Extracted data entries
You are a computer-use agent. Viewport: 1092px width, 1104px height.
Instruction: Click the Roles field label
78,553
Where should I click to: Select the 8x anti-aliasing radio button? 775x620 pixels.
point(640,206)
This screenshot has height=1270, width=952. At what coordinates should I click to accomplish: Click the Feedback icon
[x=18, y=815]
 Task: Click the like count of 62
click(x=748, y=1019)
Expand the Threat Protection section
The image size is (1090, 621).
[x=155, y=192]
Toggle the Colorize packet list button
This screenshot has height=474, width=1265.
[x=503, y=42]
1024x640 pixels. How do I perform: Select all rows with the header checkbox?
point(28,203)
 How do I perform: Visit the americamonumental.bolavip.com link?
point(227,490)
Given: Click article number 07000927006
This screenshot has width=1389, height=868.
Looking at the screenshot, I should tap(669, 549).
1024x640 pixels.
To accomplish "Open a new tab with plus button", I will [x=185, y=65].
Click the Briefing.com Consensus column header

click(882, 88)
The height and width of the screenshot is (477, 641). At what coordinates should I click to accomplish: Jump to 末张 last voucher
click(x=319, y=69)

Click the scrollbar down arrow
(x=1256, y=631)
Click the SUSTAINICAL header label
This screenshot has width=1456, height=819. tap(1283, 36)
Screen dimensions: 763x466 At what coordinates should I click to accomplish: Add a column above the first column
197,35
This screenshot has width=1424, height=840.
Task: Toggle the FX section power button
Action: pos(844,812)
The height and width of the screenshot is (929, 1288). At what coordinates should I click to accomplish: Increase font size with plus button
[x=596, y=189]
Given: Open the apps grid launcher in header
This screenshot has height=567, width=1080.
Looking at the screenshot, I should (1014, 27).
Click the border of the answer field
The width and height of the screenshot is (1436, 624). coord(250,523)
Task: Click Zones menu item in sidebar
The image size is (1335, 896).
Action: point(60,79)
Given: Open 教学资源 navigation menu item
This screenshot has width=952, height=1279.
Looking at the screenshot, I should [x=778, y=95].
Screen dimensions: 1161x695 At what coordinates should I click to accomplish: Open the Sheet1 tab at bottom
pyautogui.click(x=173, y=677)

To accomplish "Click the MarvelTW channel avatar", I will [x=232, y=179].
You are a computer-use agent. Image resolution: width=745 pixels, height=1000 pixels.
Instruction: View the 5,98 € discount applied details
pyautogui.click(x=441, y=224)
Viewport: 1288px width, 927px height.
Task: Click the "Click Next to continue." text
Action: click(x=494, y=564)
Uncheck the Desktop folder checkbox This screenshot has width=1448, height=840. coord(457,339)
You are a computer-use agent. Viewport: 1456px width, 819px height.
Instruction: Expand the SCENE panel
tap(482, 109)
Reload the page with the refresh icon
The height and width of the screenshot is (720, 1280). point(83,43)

Work item >>
Output an exact copy of the lines beginning at the one that holds "Screen dimensions: 1161x695" and running through the final line of the records.

Response to the exercise >>
Screen dimensions: 1161x695 At what coordinates should I click to accomplish: Open the Sheet1 tab at bottom
pyautogui.click(x=173, y=677)

To accomplish "Click the MarvelTW channel avatar", I will [x=232, y=179].
You are a computer-use agent. Image resolution: width=745 pixels, height=1000 pixels.
Instruction: View the 5,98 € discount applied details
pyautogui.click(x=441, y=224)
Viewport: 1288px width, 927px height.
Task: Click the "Click Next to continue." text
Action: click(x=494, y=564)
Uncheck the Desktop folder checkbox This screenshot has width=1448, height=840. coord(457,339)
You are a computer-use agent. Viewport: 1456px width, 819px height.
Instruction: Expand the SCENE panel
tap(482, 109)
Reload the page with the refresh icon
The height and width of the screenshot is (720, 1280). point(83,43)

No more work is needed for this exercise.